▸ **Blocco di testo**
Visualizzazione post con etichetta Massimo Tallone. Mostra tutti i post
Visualizzazione post con etichetta Massimo Tallone. Mostra tutti i post

domenica 21 ottobre 2018

Buendia Books, la casa editrice che non c'era: due novità, Roberta Anau con "Sotto l'ala di Lilith" e Massimo Tallone, "Bartleby mi ha salvato la vita"

Nata da poco ma già ben piantata, robusta e vivace, ecco la nuova casa editrice torinese Buendia Books, nelle sue stesse parole una casa editrice indipendente che propone un “nuovo-vecchio modo” di far libri: una realtà editoriale che è anche artigianato, manualità, creatività e labor limae, un marchio che si prende cura di ciascuna opera, dalla selezione allo sviluppo dell’idea-progetto fino alla realizzazione e alla promozione.[...] Tumulto editoriale, sperimentazione, colore e voglia di qualità e leggerezza: questa è la Buendia Books, spiccate il volo con noi!
 

Ed ecco un paio delle novità imperdibili: nella collana le Fiaschette (che si presenta così: Le Fiaschette: libretti snelli, maneggevoli, economici, agili compagni di viaggio o di break. Adatti a contenere racconti da leggere… in due sorsi), Roberta Anau, autrice tra l'altro di Asini, oche e rabbini e Un'ebrea terra terra ci racconta tre donne veramente fuori dall'ordinario - Havà, Jonà e Rebecca, oltre a una civetta gialla che la sa lunga. Tre racconti veloci, profondi e lievi, legati alla sapienza biblica e alla cultura ebraica, che la penna esperta di Roberta Anau rende irresisitibili.

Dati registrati

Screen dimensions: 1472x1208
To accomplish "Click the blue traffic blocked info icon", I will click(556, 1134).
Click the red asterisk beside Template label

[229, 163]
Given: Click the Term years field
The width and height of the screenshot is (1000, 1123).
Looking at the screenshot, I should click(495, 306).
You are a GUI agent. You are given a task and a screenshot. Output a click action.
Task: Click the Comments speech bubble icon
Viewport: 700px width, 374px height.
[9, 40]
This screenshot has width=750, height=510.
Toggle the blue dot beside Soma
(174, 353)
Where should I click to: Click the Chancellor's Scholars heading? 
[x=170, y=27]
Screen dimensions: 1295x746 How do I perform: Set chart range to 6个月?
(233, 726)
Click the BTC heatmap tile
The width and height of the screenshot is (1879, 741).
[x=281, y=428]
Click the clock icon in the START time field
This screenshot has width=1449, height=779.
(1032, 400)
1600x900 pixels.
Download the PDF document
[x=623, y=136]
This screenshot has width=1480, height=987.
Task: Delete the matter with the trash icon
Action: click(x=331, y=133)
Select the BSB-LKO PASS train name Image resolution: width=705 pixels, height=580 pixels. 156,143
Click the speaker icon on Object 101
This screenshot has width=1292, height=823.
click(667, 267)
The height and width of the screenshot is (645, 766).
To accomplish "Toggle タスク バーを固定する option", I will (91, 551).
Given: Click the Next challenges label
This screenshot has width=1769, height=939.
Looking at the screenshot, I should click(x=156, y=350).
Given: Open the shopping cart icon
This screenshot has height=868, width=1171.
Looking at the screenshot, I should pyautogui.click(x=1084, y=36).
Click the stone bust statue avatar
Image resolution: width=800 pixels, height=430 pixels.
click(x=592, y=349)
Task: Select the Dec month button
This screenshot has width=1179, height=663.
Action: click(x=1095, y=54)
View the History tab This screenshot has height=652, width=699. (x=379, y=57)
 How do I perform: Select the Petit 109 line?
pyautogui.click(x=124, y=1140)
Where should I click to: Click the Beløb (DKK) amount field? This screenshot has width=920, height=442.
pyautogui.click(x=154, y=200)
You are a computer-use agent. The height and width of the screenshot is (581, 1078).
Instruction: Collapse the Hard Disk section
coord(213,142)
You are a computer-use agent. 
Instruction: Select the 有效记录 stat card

▸ **Cose da fare**
A. Rispondi alle seguenti domande sul testo su Buendia Books.
(i) In quale città ha sede la casa editrice Buendia Books?
(ii) In quale collana esce il libro di Roberta Anau?
(iii) Come si chiamano le tre donne protagoniste dei racconti di Roberta Anau?
B. Prosegui il testo su Buendia Books a partire dall'ultima frase riportata.

▸ **Risposte in ordine**
A.
(i) A Torino.
(ii) Nella collana le Fiaschette.
(iii) Havà, Jonà e Rebecca.

B.
Più corposo ma non meno leggibile il saggio di Massimo Tallone Bartleby mi ha salvato la vita. Con la caratteristica ironia e una profonda cultura letteraria, Massimo Tallone, messi da parte misteri sabaudi, satanismi vari e l'indimenticabile Cardo, ci insegna a curarci con i libri e a fare riferimento ai nostri autori preferiti per uscire dai guai e risolvere i momenti criti della vita, con 27 schede di esempi pratici - e scusate se è poco!

Quindi benvenuta alla Buendia Books, e occhio alla farfalla quando la incontriamo!

martedì 16 febbraio 2016

E se una vita non vi basta, niente paura: ecco "Le vite anteriori" di Massimo Tallone

Quando mi sono seduta al computer per parlare di Le vite anteriori (Golem edizioni), credevo che avrei recensito l'ultimo libro di Massimo Tallone: ma non avevo ancora toccato la tastiera che ho avuto notizia che venerdì 19 febbraio ne uscirà uno nuovo, La riva destra della Dora, seguito di Il postino di Superga, entrambi scritti a quattro mani con Biagio Fabrizio Carrillo. Il fatto è che Massimo Tallone, come sa chiunque lo conosca anche solo di striscio, è uno scrittore talmente vulcanico e prolifico che per tenergli dietro ci vogliono buone gambe e ottimo fiato.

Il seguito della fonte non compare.